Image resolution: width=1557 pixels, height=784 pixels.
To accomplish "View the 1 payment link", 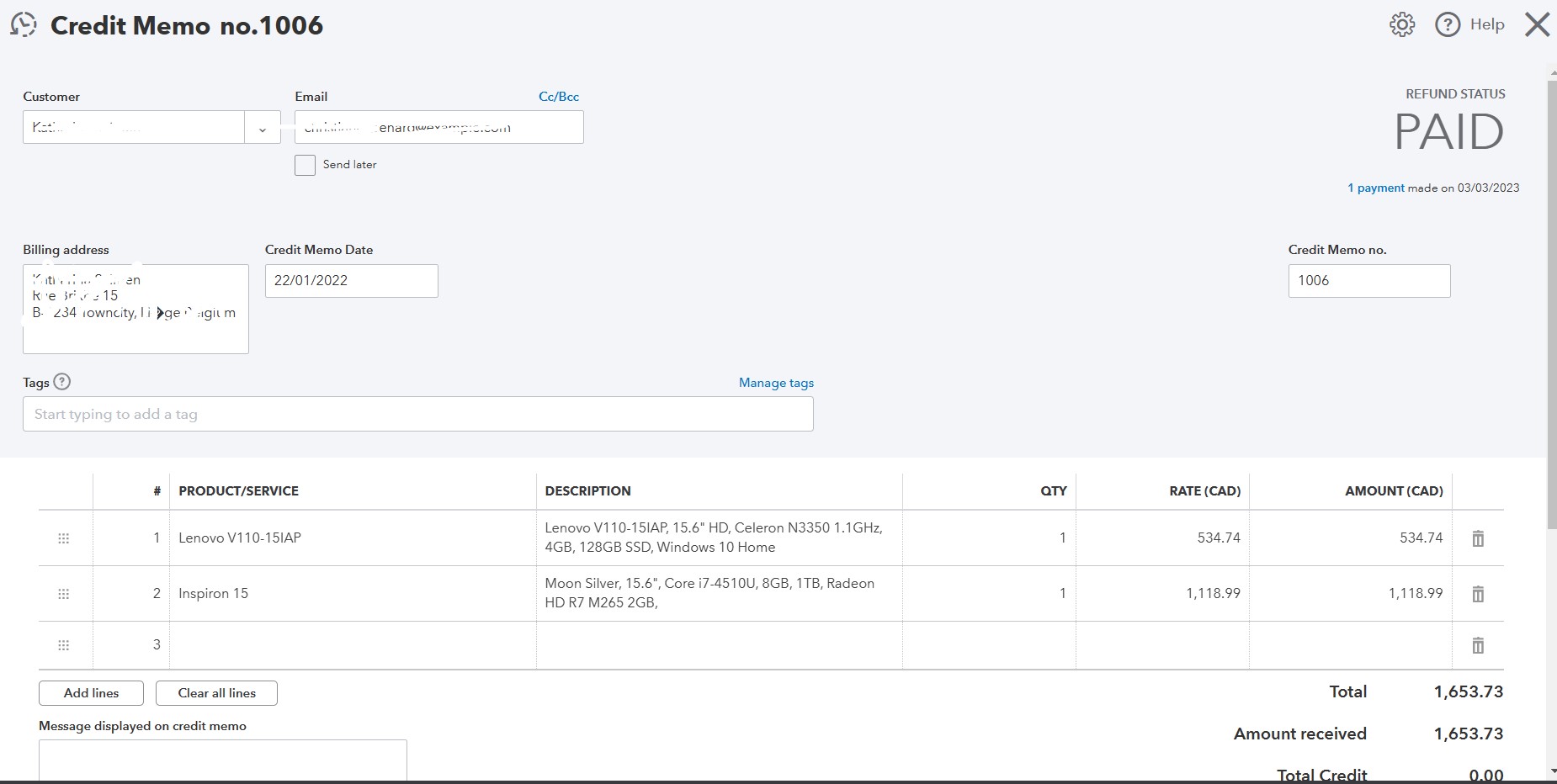I will 1376,188.
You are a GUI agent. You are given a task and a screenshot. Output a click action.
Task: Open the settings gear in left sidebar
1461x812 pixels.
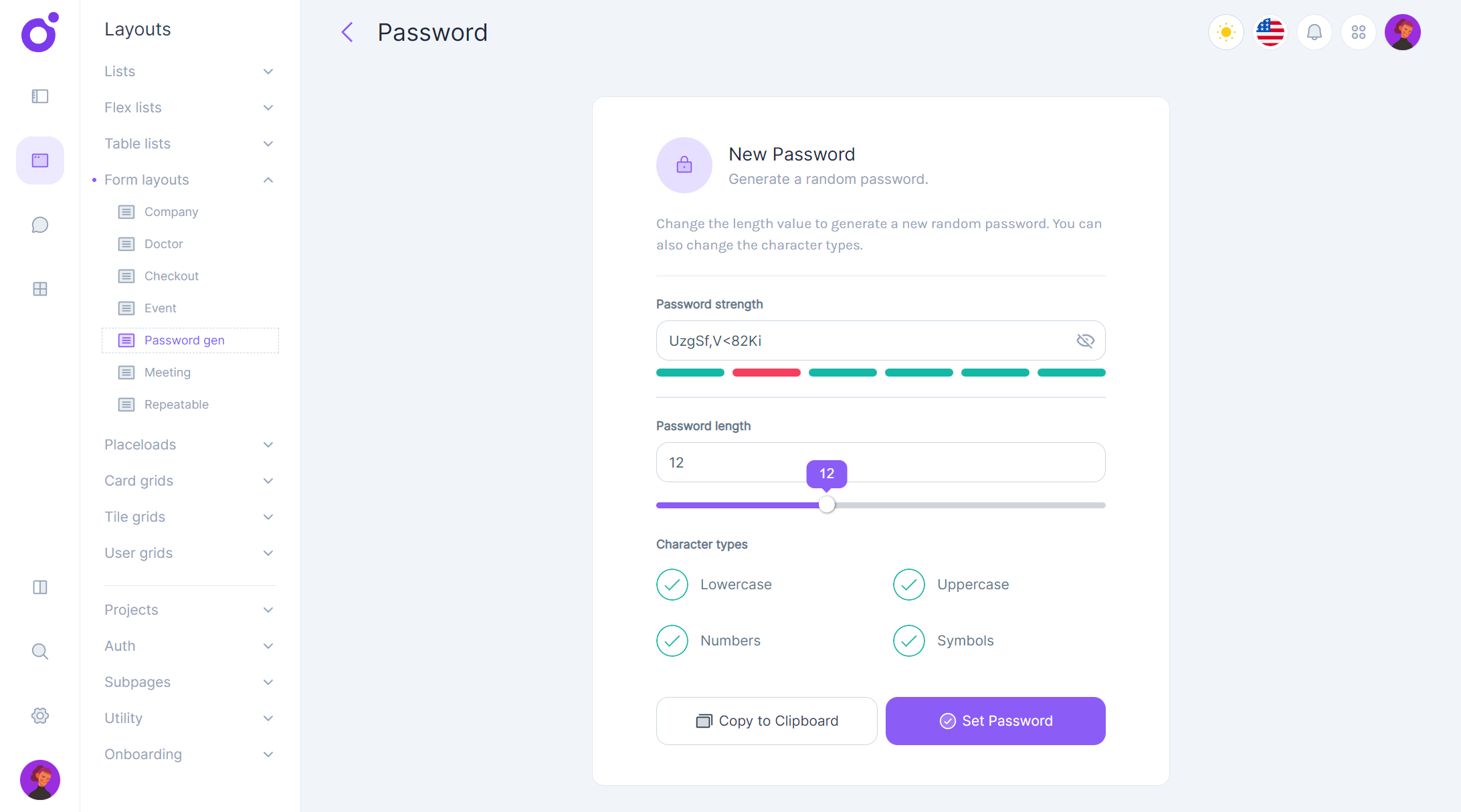coord(40,716)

☆ ☆ ☆ ☆ ☆

* **WHAT TO PRODUCE**
Quote the lines, starting with the line that contains "You are a GUI" and continuing through the final line, both included. Leave the pictures out of your answer.

* **EXPECTED ANSWER**
You are a GUI agent. You are given a task and a screenshot. Output a click action.
Task: Open the settings gear in left sidebar
1461x812 pixels.
coord(40,716)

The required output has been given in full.